First of all, caring about what ANYONE is predicting or ranking in MAY, June, July, or August in just ludicrous. About this time in 2001 Pro Football Weekly (at the time a very influential media source) wrote that the Pats were LEAST likely to go to a superbowl over the next FIVE years. As we all know they WON 3 in that period. Tell me the mediots who had the Bengals going to the superbowl and if not for Aaron Donald would have won it. Why anyone cares about what a person says, positive OR negative, at this time boggles my mind.
As for the JC Jackson dialog, I say so what, Jackson is gone. I thought he was a good starting CB for the Pats. True there will be no "Jackson Island" but he was paid a fair contract IIMHO) by the Rams at around 16MM/yr, His #1 quality (also IMHO) was his availability. The guy RARELY missed a game. He has a elite nose for the ball obviously, and was very good against the run and the stats say he was very good against the pass. I would have loved to keep him, but the market was in the 16-18 range for him and that was too much for the Pats to absorb. Think about it. If they had kept him at that price there would be 2 or 3 potential starters who would not be on the team. RIght off the top of my head there would be no Parker, no McCourty, and/or Trent Brown. Yea they COULD have signed him by moving all they money into the future, but then you wouldn't have the Pats possibly being close to $100mm in cap space, while at that time LA i will have JC at a $$18mm cap hit for 4 years after next year. Great signing for LA for next year pairing him with
I bet the Pats wanted to keep him, but the timing was wrong. His FA year came a year too soon for the Pats to afford him. But the fact is that he DIDN'T suck, but he wasn't perfect either. I believe he was a top 10 CB last season, and $16-18mm/yr is what top 10 CB's get in 2021 and that was a market that the Pats couldn't compete at. it was what it was great signing for the Rams for next year pairing him with Ramsey with only an $8mm cap hit. You can keep pushing the cap forward, but it eventually comes to roost at a time where player costs are soaring.
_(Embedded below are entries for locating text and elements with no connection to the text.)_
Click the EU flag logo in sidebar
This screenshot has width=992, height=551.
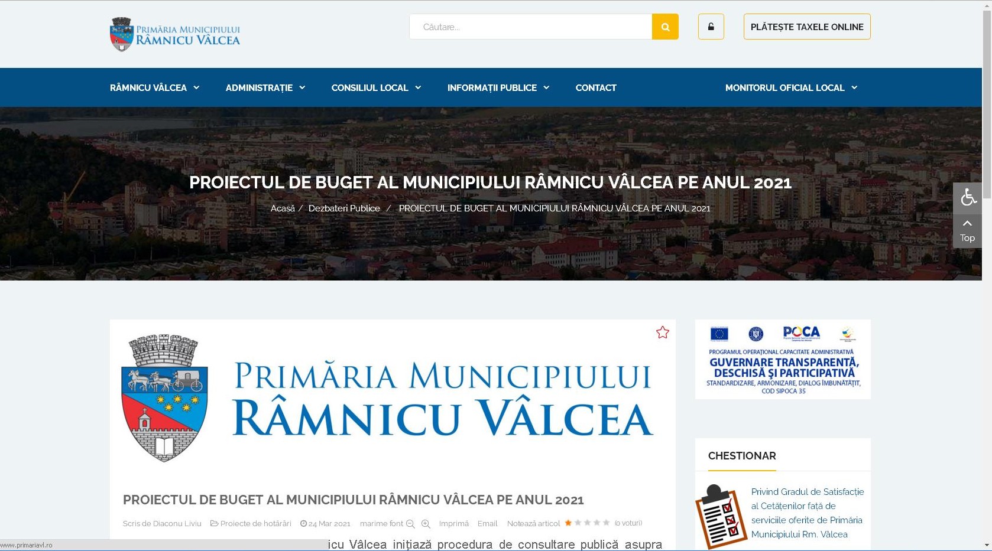(x=718, y=333)
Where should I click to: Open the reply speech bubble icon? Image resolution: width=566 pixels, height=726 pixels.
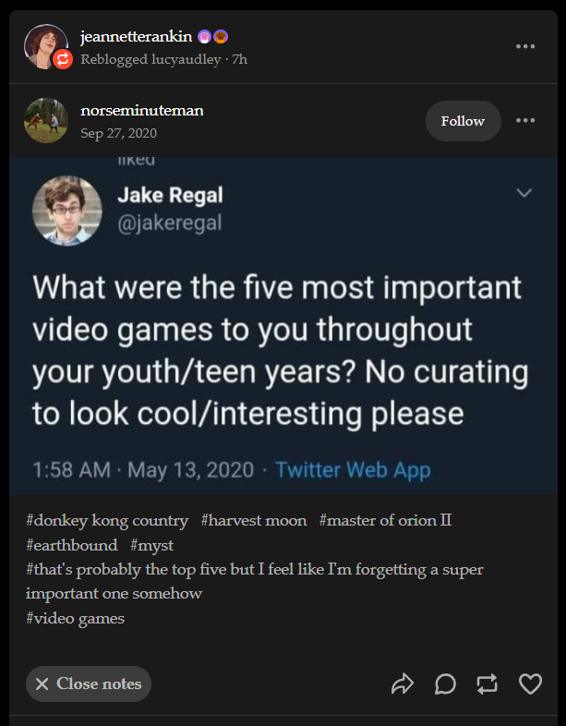[445, 684]

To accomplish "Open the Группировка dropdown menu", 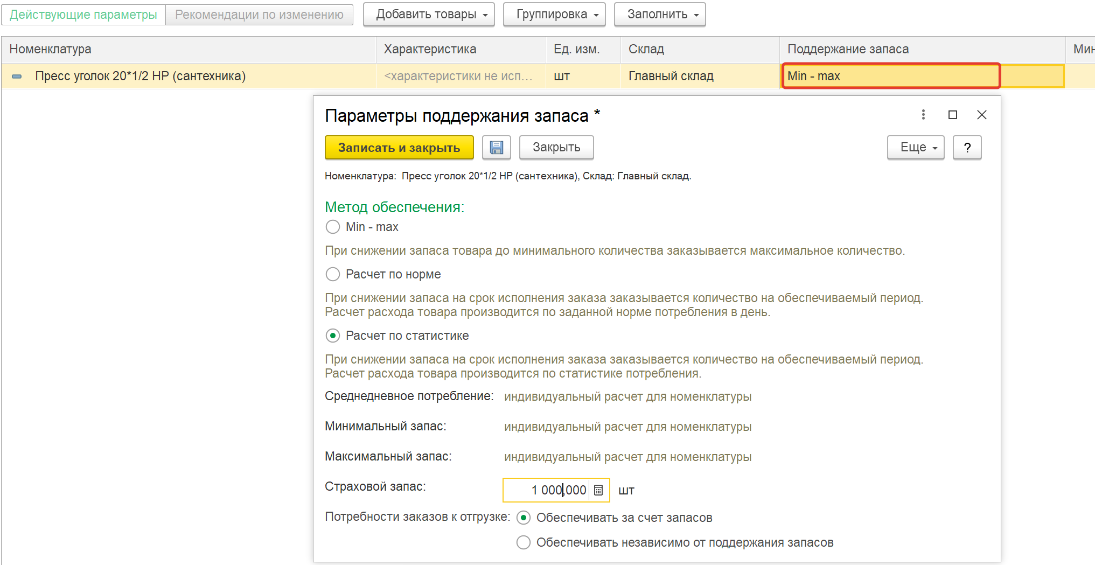I will tap(554, 15).
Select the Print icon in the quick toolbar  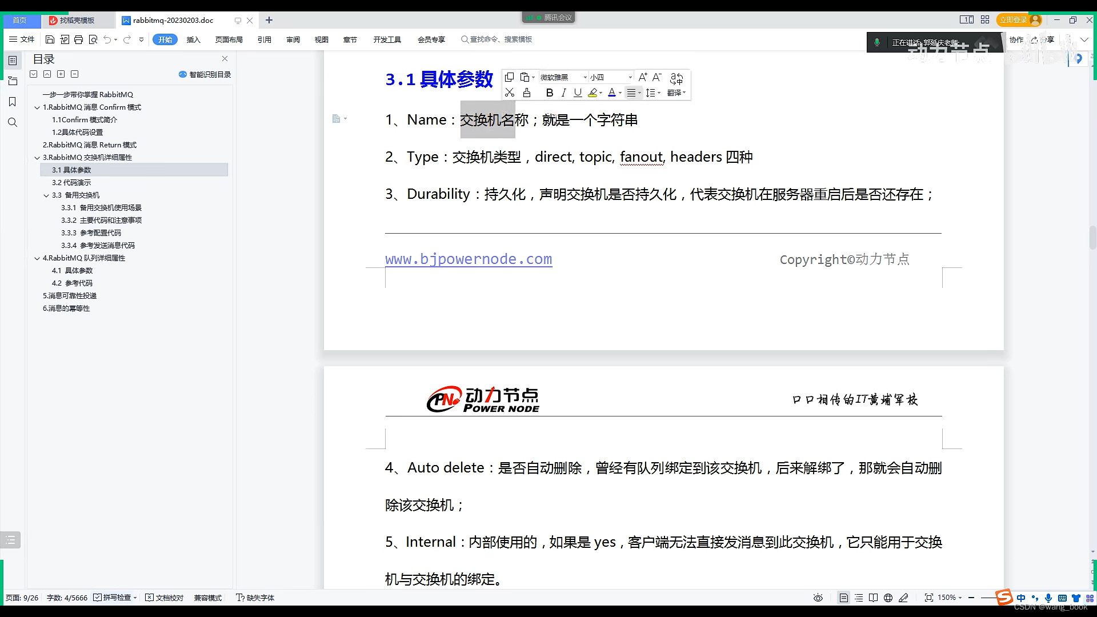(78, 39)
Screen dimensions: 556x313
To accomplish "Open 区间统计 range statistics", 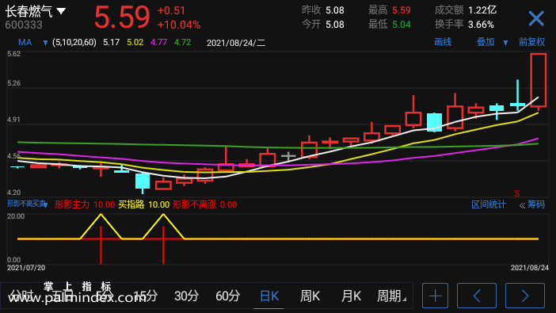I will click(489, 204).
The thing is that all star teams are often top heavy can't absorb injuries. We saw that up close and personal during the Pete Carrol years when injuries sabotaged the Pats when the players who came in weren't any good. It is always great to have a lot top 10 players on your team, but superbowl teams with a great middle class of players are the ones who can absorb the war of attrition that is the NFL season.